Moins de syndiqués, baisse des salaires
A l’inverse, l’idéologie ultralibérale développée par Ronald Reagan et Margaret Thatcher dans les années 1980, ainsi que la déréglementation du marché du travail (augmentation des contrats à durée déterminée, travail temporaire, etc.), ont favorisé une recrudescence des inégalités et un recul de la syndicalisation. «La baisse des effectifs syndicaux et l’érosion des salaires minimums, note Walter Scheidel, ont contribué à augmenter les disparités de revenus.» Cela vaut pour tous les pays industrialisés, alors que «l’affiliation syndicale tend à réduire les inégalités salariales en instituant des normes sociales et des notions d’équité».
Echec chez Amazon
En s’inspirant de la démonstration de Walter Scheidel, nous pouvons conclure par trois réflexions personnelles:
• L’échec des travailleurs de l’entrepôt Amazon de Bessemer, en Alabama, à créer une section syndicale, tient bien sûr à la dureté et à l’intransigeance de la direction d’Amazon et de son PDG Jeff Bezos, et peut-être à des erreurs tactiques du syndicat. Mais il découle aussi de la chute de la syndicalisation à l’échelle nationale: 10% (et 6,3% dans le privé), soit 50% de moins qu’en 1949! Difficile dans ces conditions de créer un vaste mouvement de solidarité.

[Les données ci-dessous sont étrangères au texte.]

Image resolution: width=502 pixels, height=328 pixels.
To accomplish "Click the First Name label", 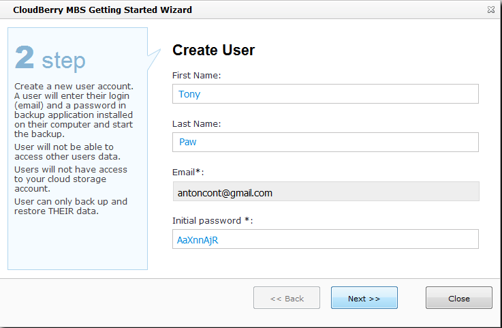I will coord(196,75).
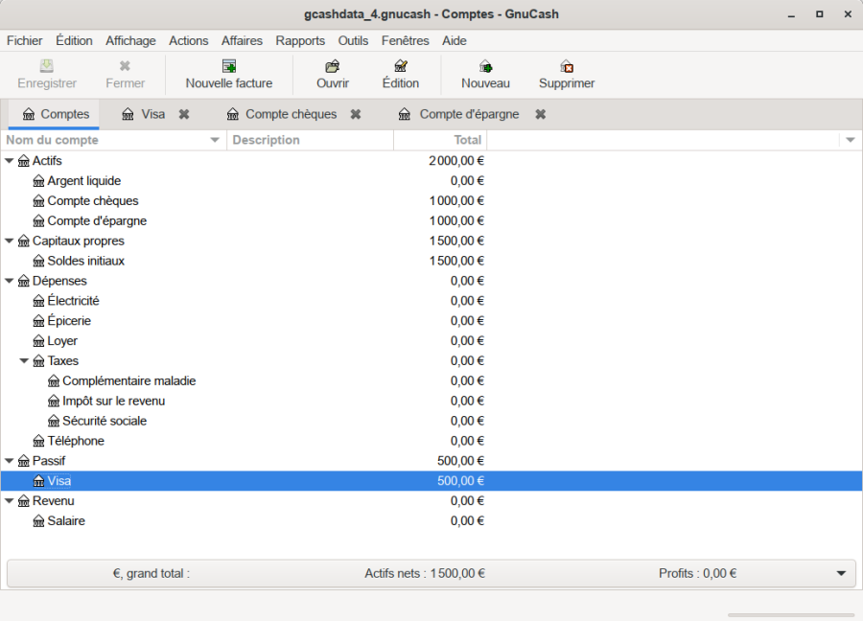Click the Édition toolbar icon
Viewport: 863px width, 621px height.
coord(401,67)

• En France, les difficultés de millions de salariés s’expliquent en partie par un taux de syndicalisation de 8%, le plus bas d’Europe occidentale.
• En Suisse, l’USS et ses fédérations ont démontré à de multiples reprises que les travailleurs au bénéfice d’une CCT ont des salaires plus élevés et de meilleures conditions de travail que ceux qui sont laissés à eux-mêmes.
Walter Scheidel, Une histoire des inégalités. De l’âge de pierre au XXIe siècle, Editions Actes Sud, 2021, 784 pages.